= WHAT YOU SHOULD DO =
The answer must be the number of lines in the listing below that contain "with", and nothing else.
*** Opening of MATERIAL TO PROCESS ***
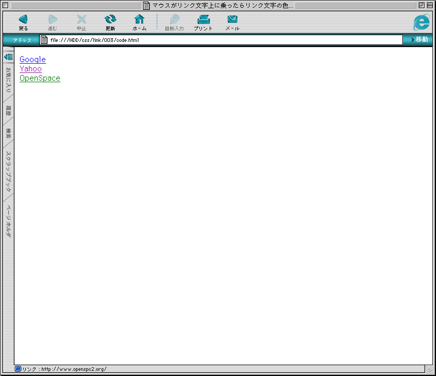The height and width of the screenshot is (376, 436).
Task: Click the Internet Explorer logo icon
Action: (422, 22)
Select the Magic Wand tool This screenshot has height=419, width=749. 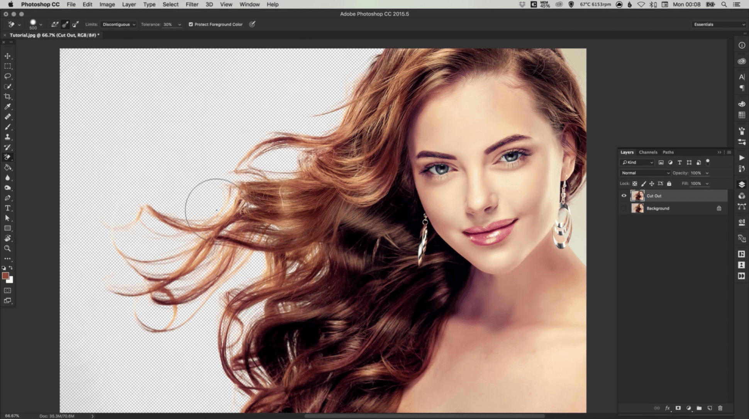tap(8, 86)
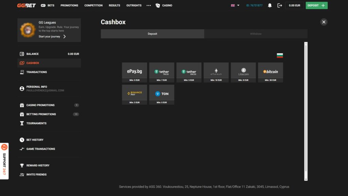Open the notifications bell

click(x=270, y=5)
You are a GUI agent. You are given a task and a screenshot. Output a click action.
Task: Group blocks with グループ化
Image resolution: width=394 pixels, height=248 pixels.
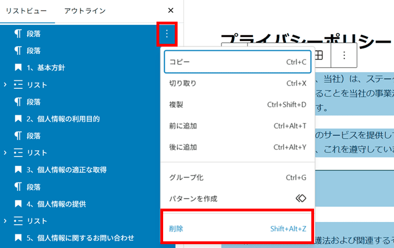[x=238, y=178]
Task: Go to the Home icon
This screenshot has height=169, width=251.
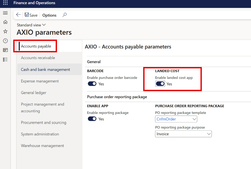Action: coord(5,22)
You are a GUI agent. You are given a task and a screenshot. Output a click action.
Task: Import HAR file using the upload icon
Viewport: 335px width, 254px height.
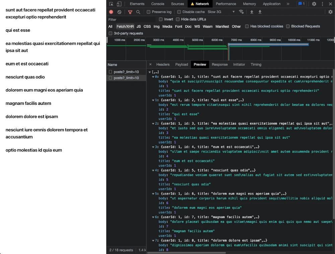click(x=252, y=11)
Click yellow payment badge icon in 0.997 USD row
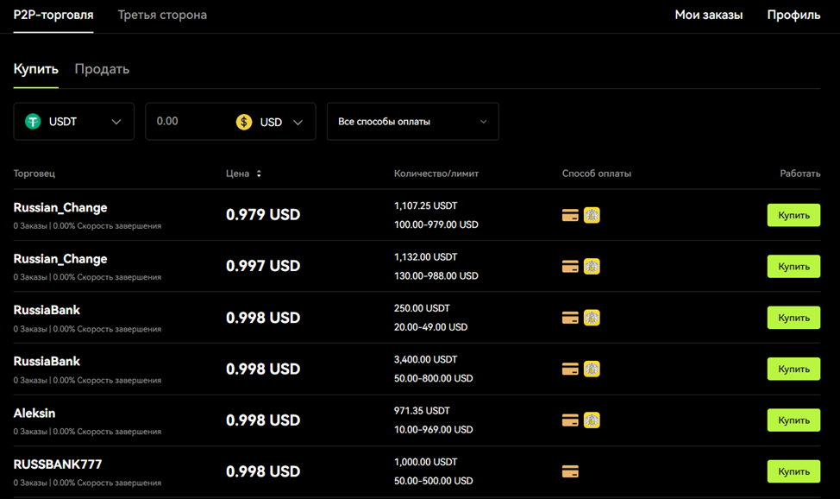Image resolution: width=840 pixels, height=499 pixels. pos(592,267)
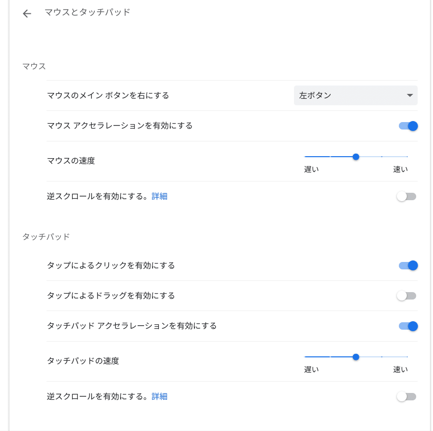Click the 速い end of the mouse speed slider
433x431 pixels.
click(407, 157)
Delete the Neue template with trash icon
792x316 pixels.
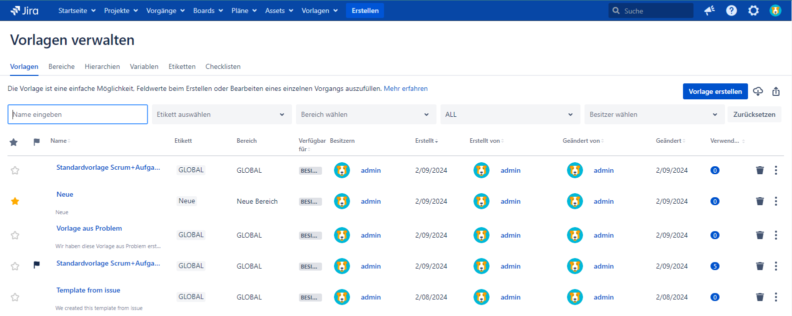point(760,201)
*** Close of MATERIAL TO PROCESS ***
= EXERCISE RESPONSE =
2